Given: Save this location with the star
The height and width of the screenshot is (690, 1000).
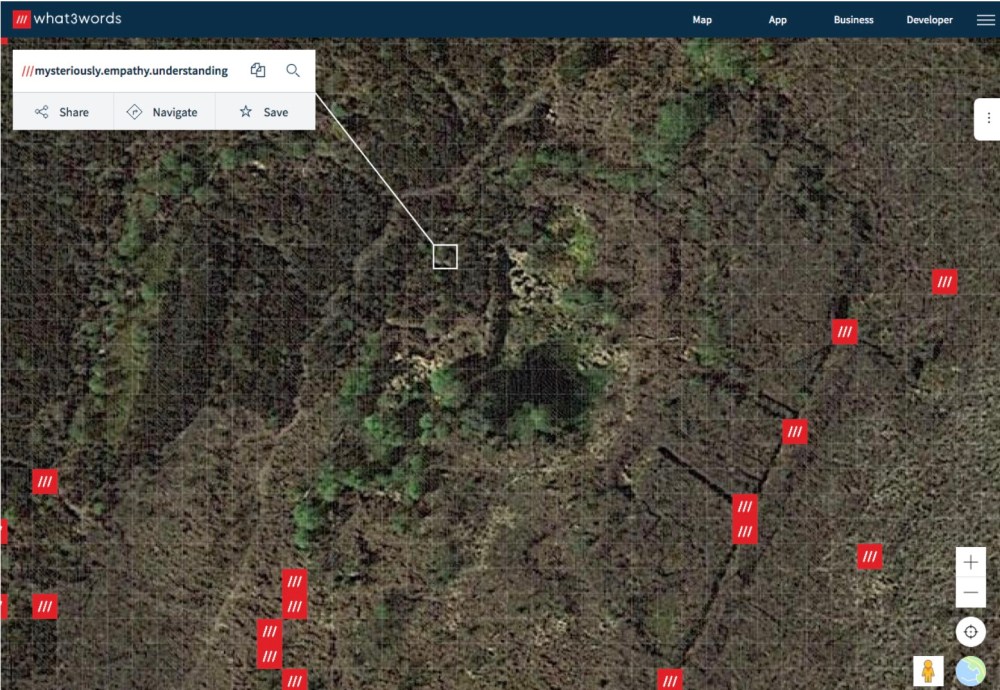Looking at the screenshot, I should click(265, 112).
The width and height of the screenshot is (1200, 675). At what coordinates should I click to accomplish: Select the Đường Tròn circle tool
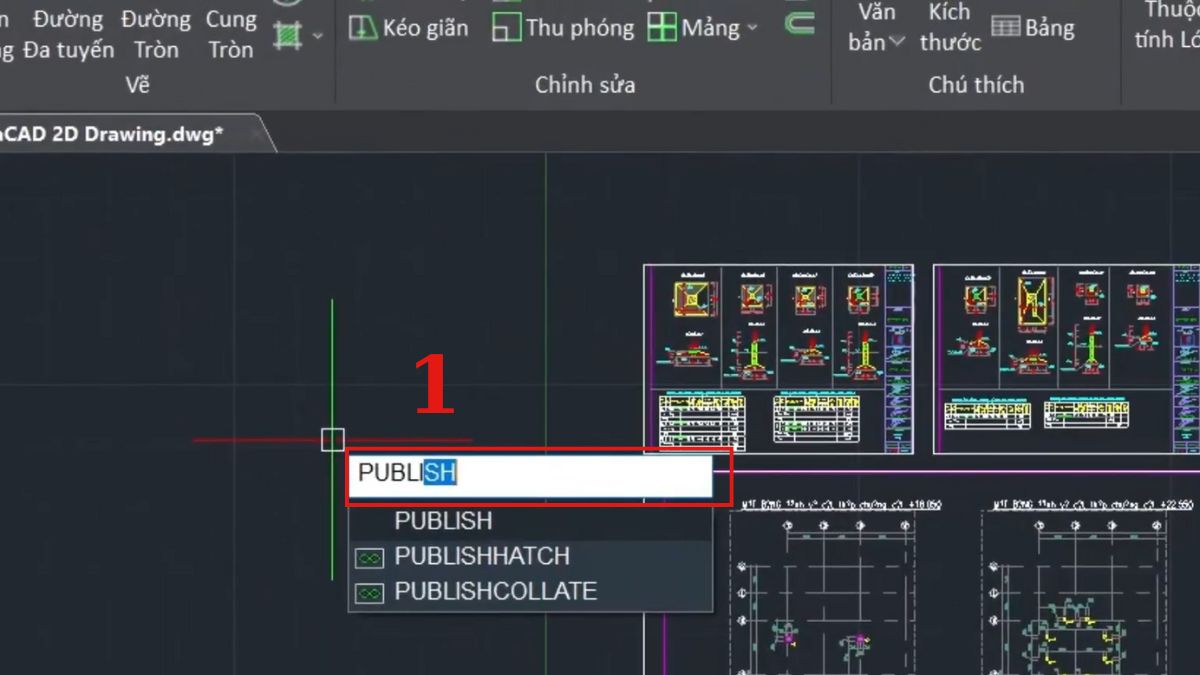(155, 34)
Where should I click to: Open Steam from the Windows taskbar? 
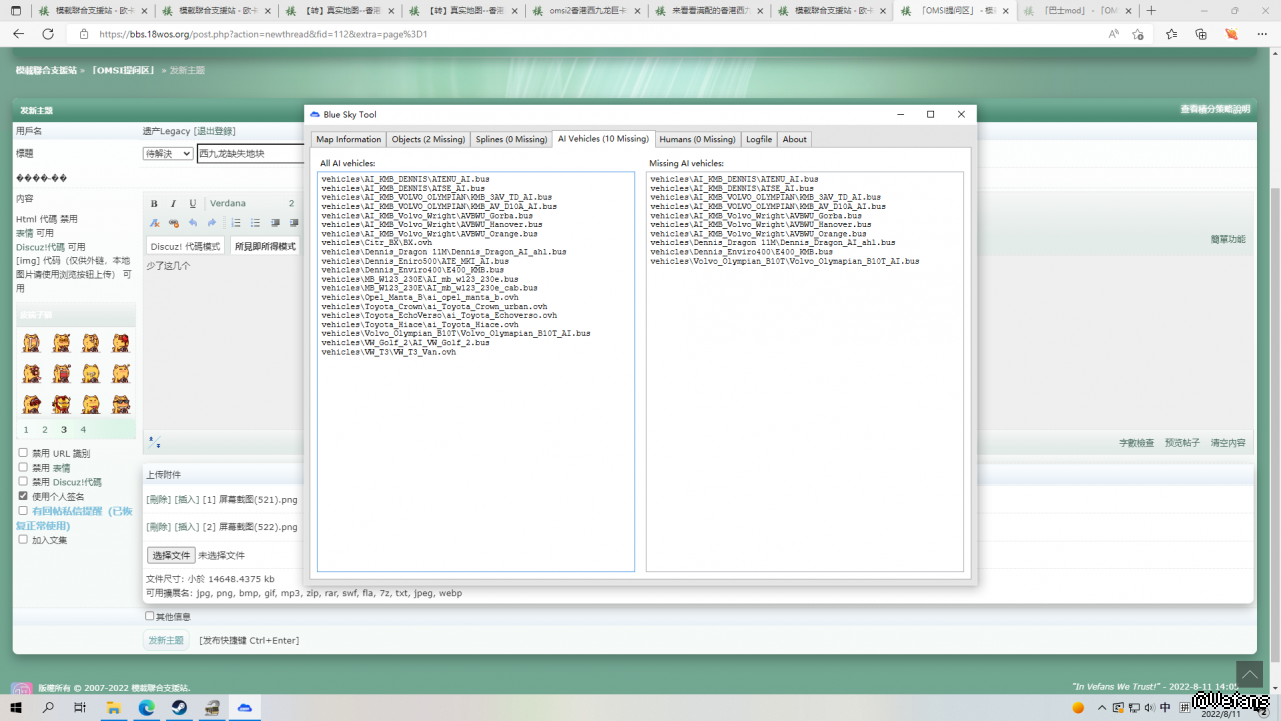179,708
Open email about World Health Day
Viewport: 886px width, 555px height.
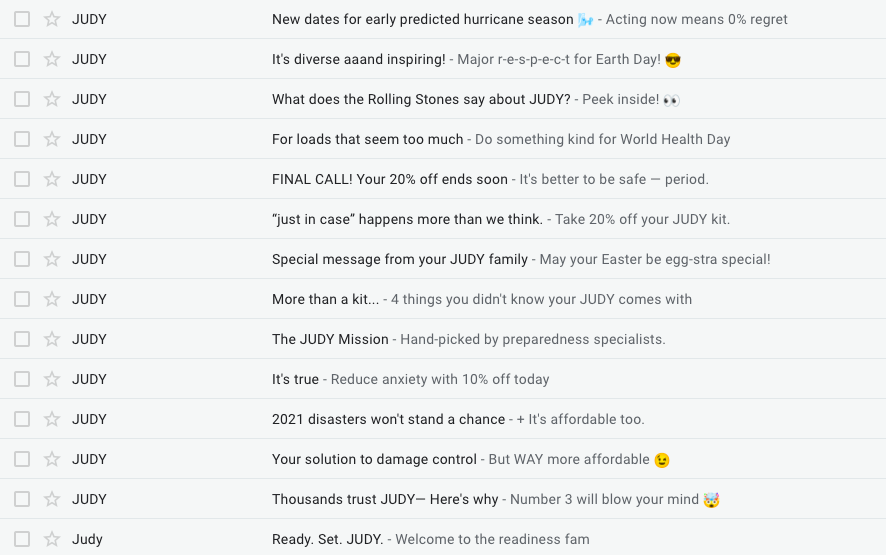[501, 139]
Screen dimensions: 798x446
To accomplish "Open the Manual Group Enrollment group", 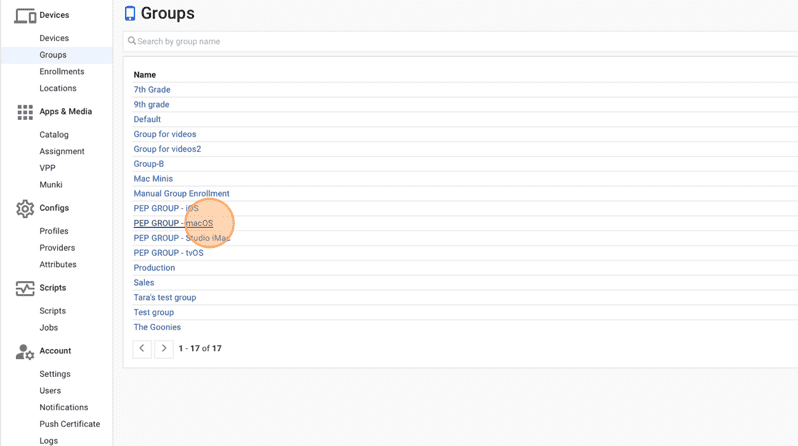I will [x=181, y=193].
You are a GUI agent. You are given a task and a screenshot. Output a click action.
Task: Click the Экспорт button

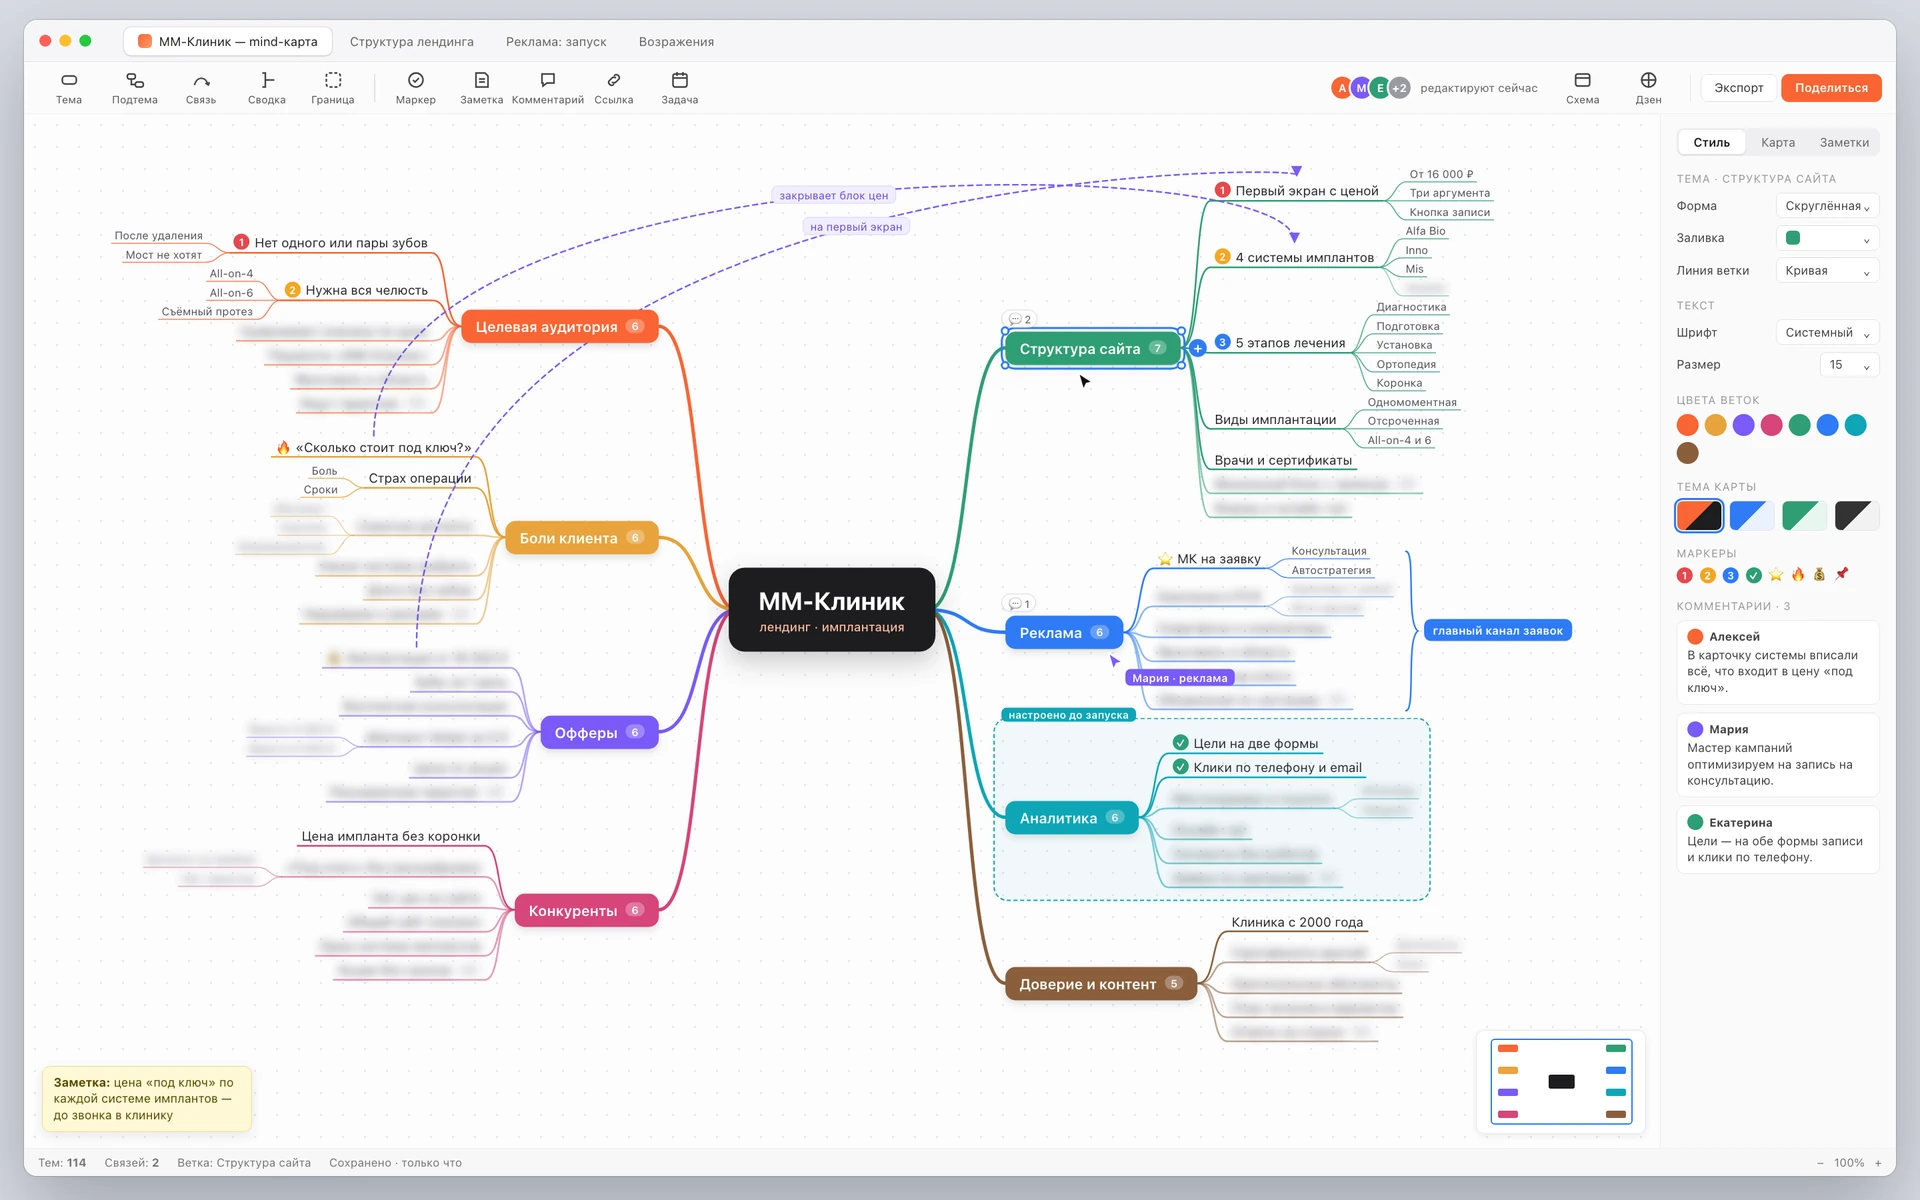pos(1739,88)
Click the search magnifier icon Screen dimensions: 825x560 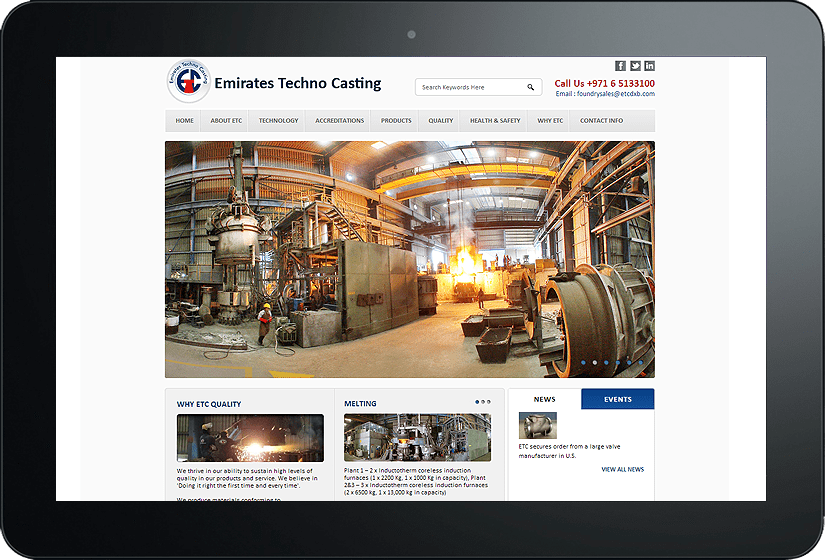531,88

## Directions:
Above are entries with pictures among them. Write out exactly the lines from the one containing "The width and" through the one containing "Screen dimensions: 798x446", ends included, and leave those pictures out.

## Exercise output:
The width and height of the screenshot is (1200, 675). At what coordinates should I click to accomplish: Select the Đường Tròn circle tool
(155, 34)
Where should I click to: Open Steam from the Windows taskbar? 
179,708
Open email about World Health Day
Viewport: 886px width, 555px height.
[501, 139]
Screen dimensions: 798x446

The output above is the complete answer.